Le train de Toulouse me dépose à St Jean Pied de Port sous un mur de pluie. Deux jeunes locaux s’affairent en souriant autour d’une voiture rouge sous un ciel gris et bas. Ils sortent en quelques cagettes une vingtaine de kilos de cèpes fraîchement cueillis. Il y a de quoi sourire.
On a changé de saison, on amorce la descente vers l’automne, saison du Xanax et du potimarron. C’est pourtant la haute saison pour les pèlerins à coquilles. Le train en est bondé. Beaucoup d’américains toujours, fervents adeptes, et, nouveauté, beaucoup d’asiatiques. Le taxi, comme toujours quand il est d’humeur, me donnera quelques infos locales…
Les asiatiques sont Coréens. Les agences de Séoul vendent des pèlerinages partant de St Jean Pied de Port. On fait les deux premiers jours jusqu’à Roncevaux, puis on rejoint les environs de Santiago par transport pour les dernières étapes. Quelques tampons au début et à la fin et vous avez fait Compostelle. En ce moment, c’est 400 belous qui partent chaque matin. De la randonnée productiviste donc. Doublée d’un mysticisme d’apparat.
Mon taxi et son tutoiement typiquement basque me conduisent en compagnie de deux Irlandais vers St Etienne de Baigorry, laissée en 2017 au terme d’une promenade depuis l’Espagne avec Bertrand. On vient souvent ici pour marcher et le casting du gîte est révélateur.
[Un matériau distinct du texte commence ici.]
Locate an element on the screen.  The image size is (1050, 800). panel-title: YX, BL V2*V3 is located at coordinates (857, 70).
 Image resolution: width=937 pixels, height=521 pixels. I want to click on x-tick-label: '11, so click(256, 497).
Un couple de Français pour le GR10, ils viennent de Bidarray, mon objectif du lendemain. Un américain prendra la même route qu’eux mais dans l’idée de rejoindre la Méditerranée dans une cinquantaine de jours. Marie Paule, la soixantaine bien tapée , rejoindra Hendaye dans 3 jours, après 20 jours à pied depuis Moissac. Steve, un autre américain, 67 ans, pasteur, marche depuis Munich et vise Compostelle, déjà 80 jours de tatane derrière lui, encore 40 à se mettre sous la semelle. Kevin et son chien Pops remplaceront ce soir la patronne du gîte pour orchestrer ce beau monde et assurer tant l’apport calorique que le repos horizontal.
Prenant tout le monde par surprise, Steve, dans un professionnalisme peut-être un peu zélé, bénira notre repas au nom de Dieu. Je n’avais vu ça qu’à la télé, dans les séries américaines au doublage douteux. La scène est quelque peu invraisemblable parce que s’éternisant. Et que l’odeur des lasagnes semble bien plus convaincre la tablée que les paroles d’Evangile.
Entouré de promeneurs studieux ne tardant pas à rejoindre leurs couches, je prolonge un peu en discutant avec Kevin. L’amour des animaux nous réunit et sera notre seul sujet de conversation. Son destin est maintenant lié à celui de Pops, qu’il a trouvé pendu à un arbre, agonisant et inconscient. Il l’a ramené à la vie avec un massage cardiaque. Et Pops fait bien sûr preuve d’une gratitude sans limite envers ce bon samaritain.